Aim → Rewrite every line of the listing below, from the line with "Return [X, Y] for each given word" through the end of the listing, adding 123 to each coordinate in the answers and keeping the request. Leave the pictures out.

(Records for finding displayed items)
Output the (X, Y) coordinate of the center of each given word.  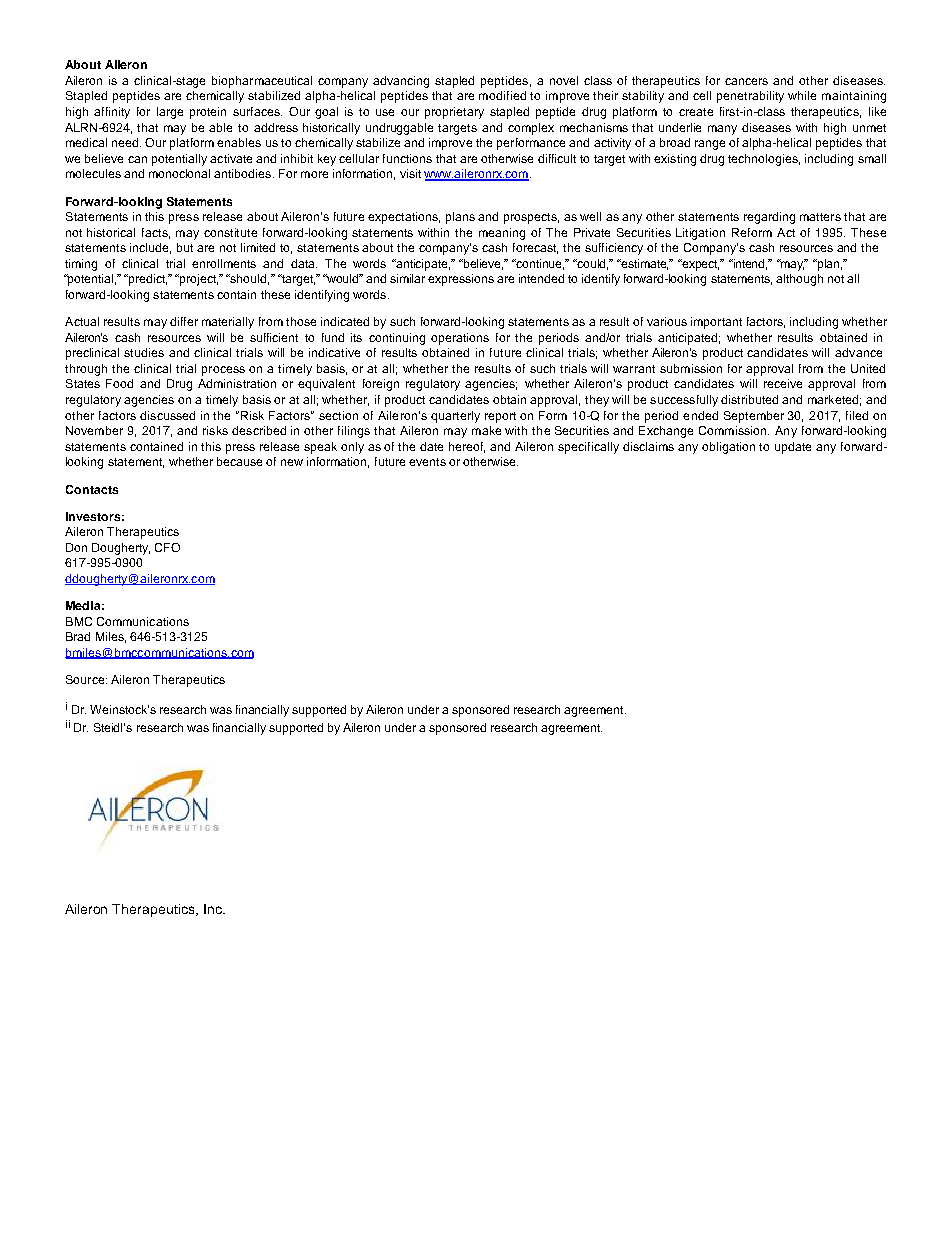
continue (539, 264)
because (239, 461)
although (799, 280)
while (802, 95)
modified (502, 95)
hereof (467, 447)
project (198, 280)
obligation (728, 448)
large (170, 113)
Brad (78, 636)
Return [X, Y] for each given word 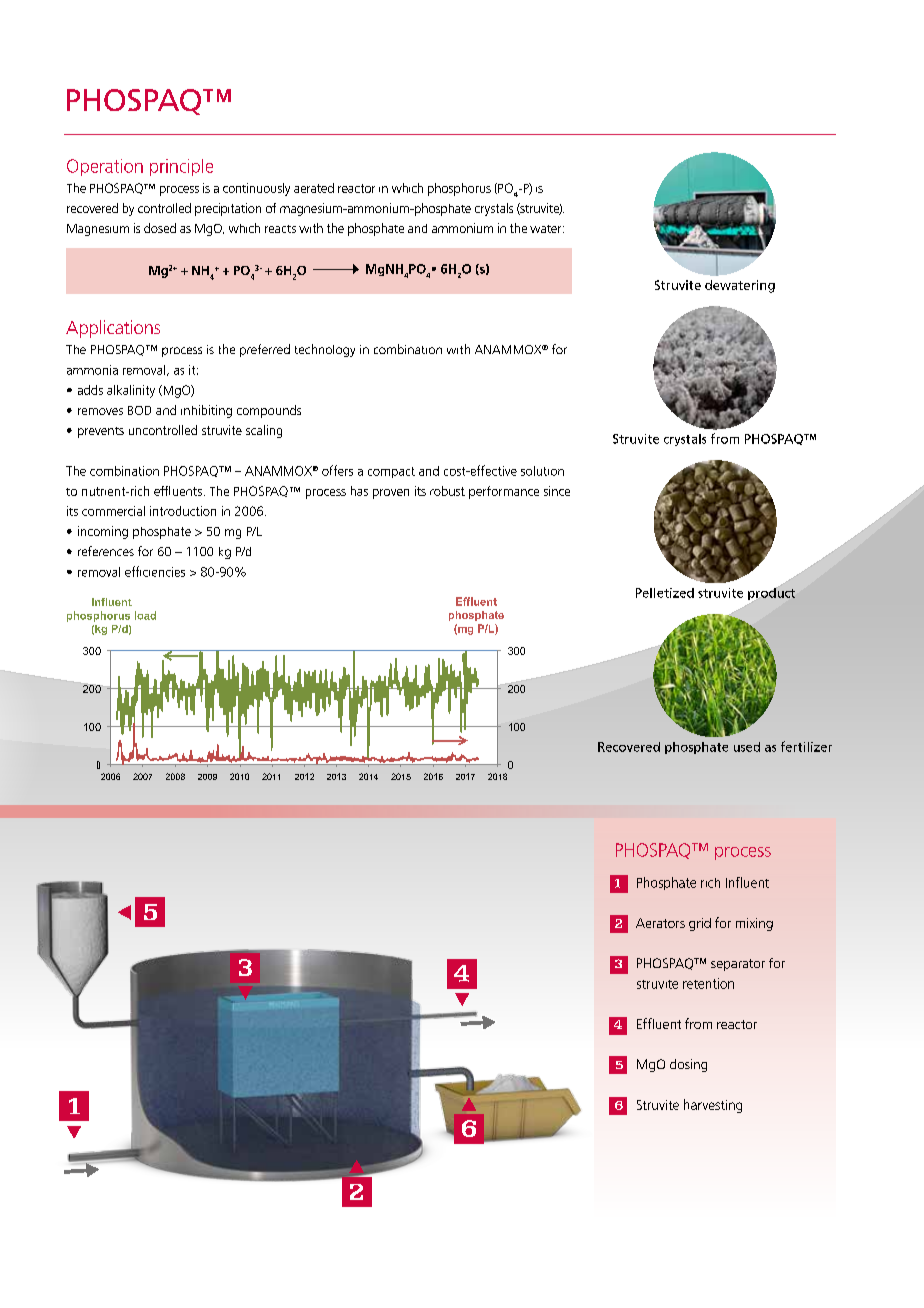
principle [181, 167]
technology [325, 350]
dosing [688, 1065]
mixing [754, 924]
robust [447, 491]
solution [542, 471]
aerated [314, 188]
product [771, 594]
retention [708, 983]
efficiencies [155, 571]
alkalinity [131, 391]
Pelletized [665, 593]
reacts [280, 229]
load [145, 615]
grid [700, 924]
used [747, 747]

Complete answer →
Return [X, Y] for each given word 
principle [304, 290]
technology [448, 473]
dosing [811, 1188]
mixing [877, 1047]
robust [570, 614]
solution [665, 594]
aerated [437, 311]
product [894, 717]
retention [831, 1106]
efficiencies [278, 694]
alkalinity [254, 514]
Pelletized [788, 716]
reacts [403, 352]
load [268, 738]
grid [823, 1047]
used [870, 870]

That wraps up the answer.